From the entries below, work out the number of lines that hold the word "computer", and give that number alone.
=== Section Start ===
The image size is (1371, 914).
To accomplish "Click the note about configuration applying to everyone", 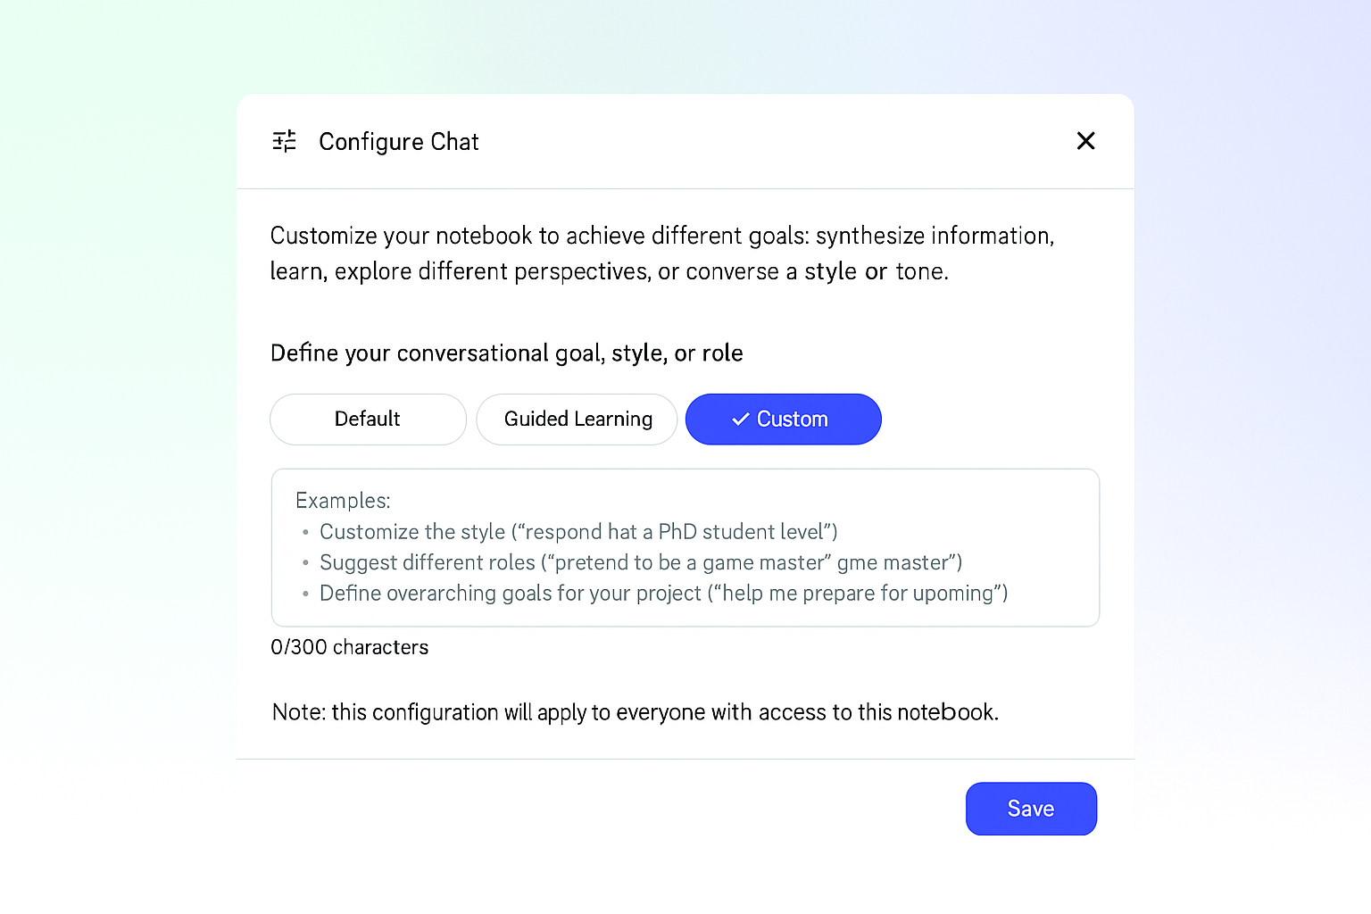I will click(635, 712).
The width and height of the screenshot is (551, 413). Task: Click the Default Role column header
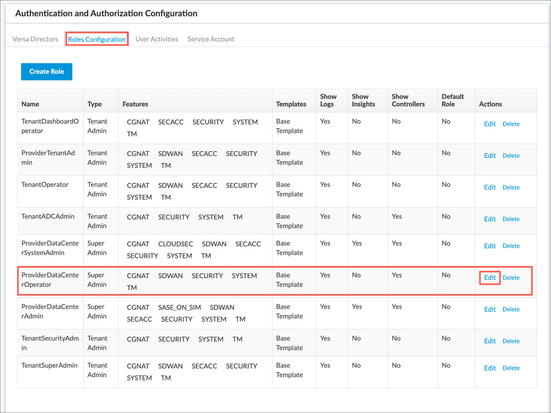(453, 100)
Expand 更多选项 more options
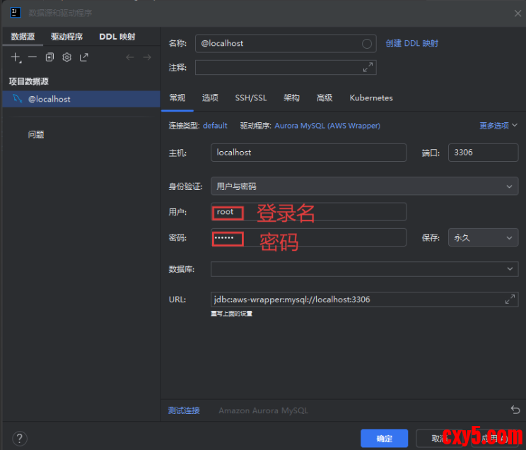This screenshot has width=526, height=450. tap(498, 126)
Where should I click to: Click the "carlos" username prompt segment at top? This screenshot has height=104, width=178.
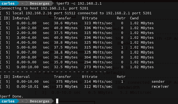8,4
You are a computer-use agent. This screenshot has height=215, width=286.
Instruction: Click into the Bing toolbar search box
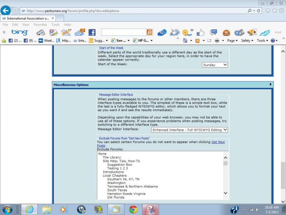(x=123, y=33)
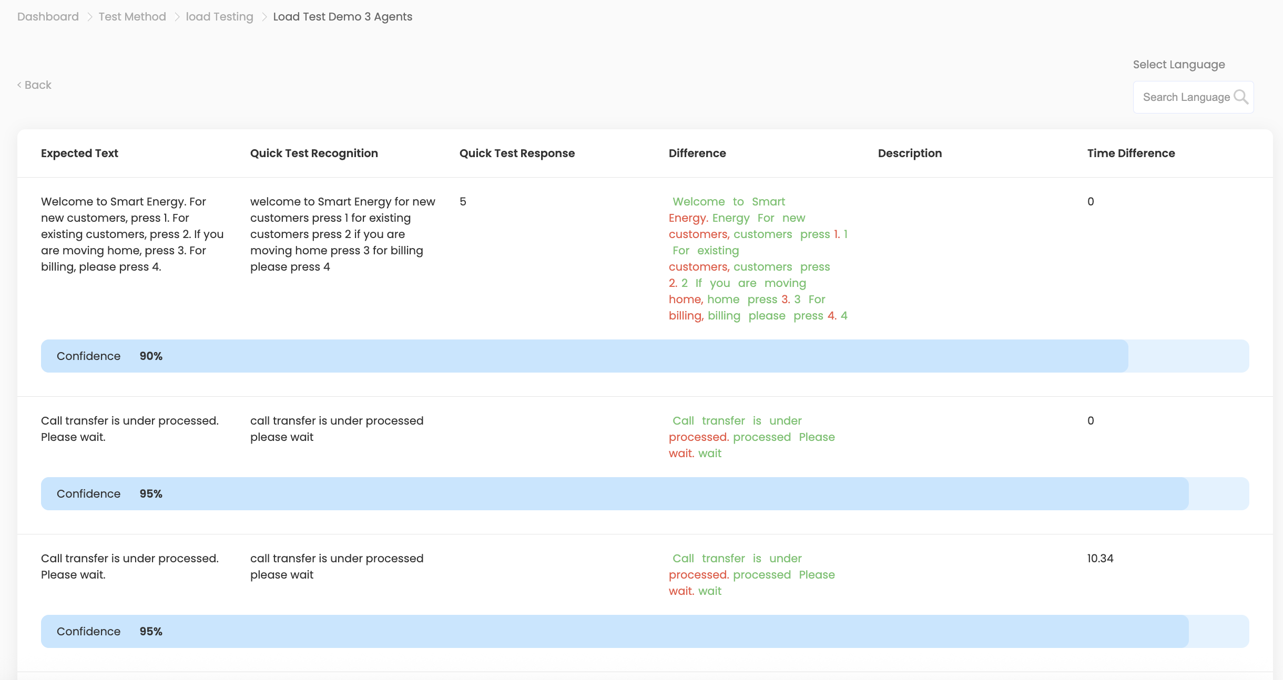Image resolution: width=1283 pixels, height=680 pixels.
Task: Click the Time Difference column header
Action: 1131,153
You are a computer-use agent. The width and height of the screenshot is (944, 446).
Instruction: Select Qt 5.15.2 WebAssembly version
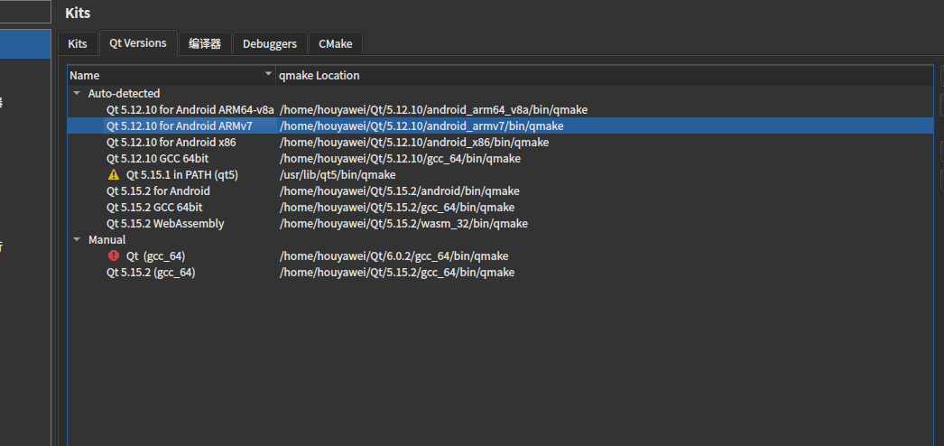165,224
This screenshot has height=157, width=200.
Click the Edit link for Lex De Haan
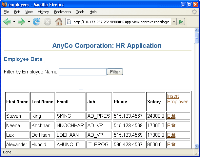tap(171, 135)
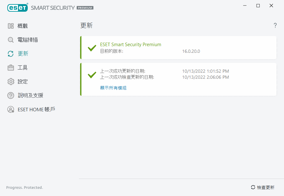The width and height of the screenshot is (284, 196).
Task: Click the Overview grid icon in sidebar
Action: pos(11,26)
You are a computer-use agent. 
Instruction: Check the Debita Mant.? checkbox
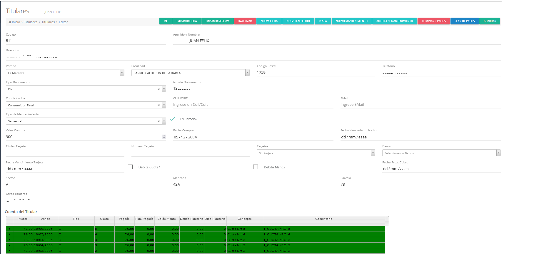point(256,167)
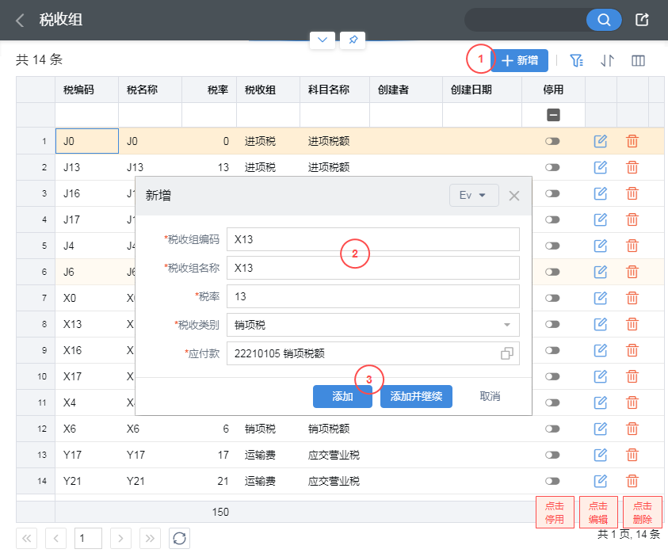Click the sort order icon
668x553 pixels.
(x=607, y=60)
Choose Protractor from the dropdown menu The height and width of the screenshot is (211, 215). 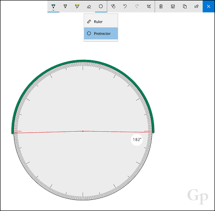(101, 33)
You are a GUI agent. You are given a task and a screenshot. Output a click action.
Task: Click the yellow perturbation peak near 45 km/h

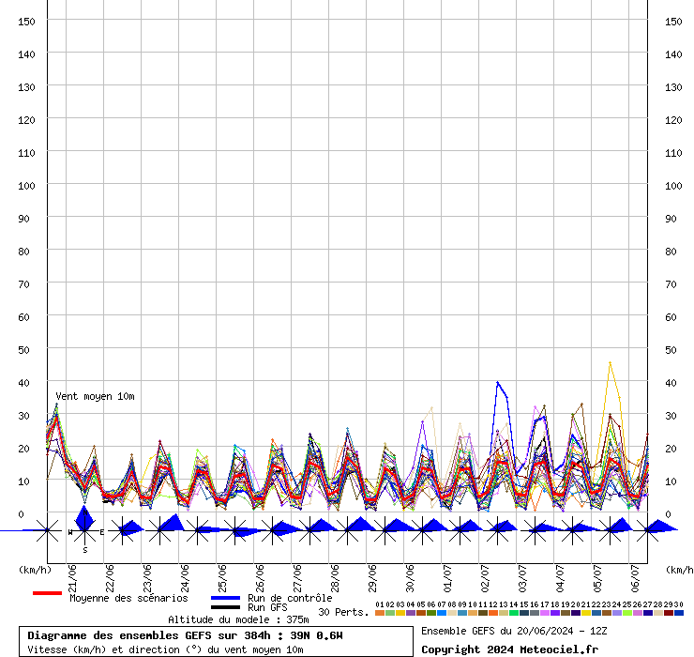(x=610, y=362)
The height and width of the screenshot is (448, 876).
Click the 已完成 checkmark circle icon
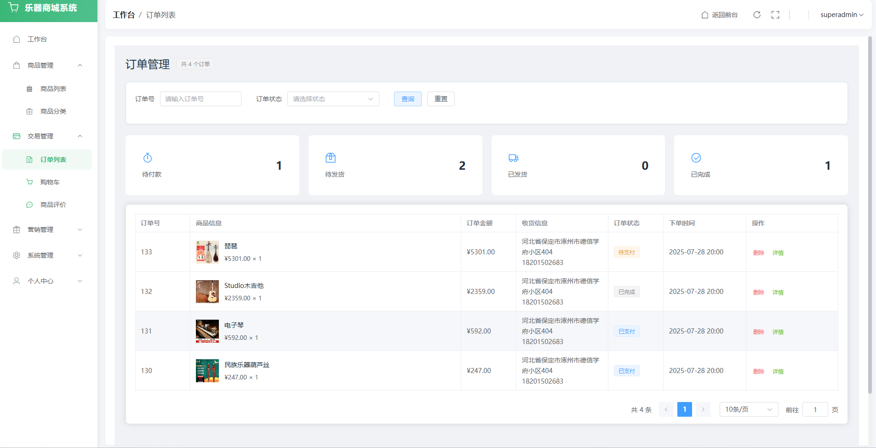696,158
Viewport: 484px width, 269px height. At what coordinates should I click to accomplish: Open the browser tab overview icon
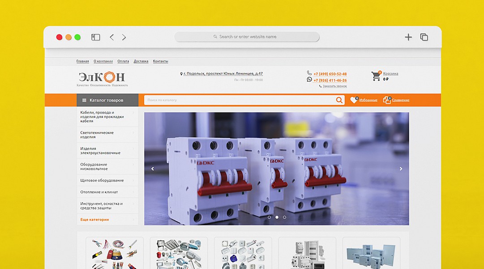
=== Section End ===
# Answer box
3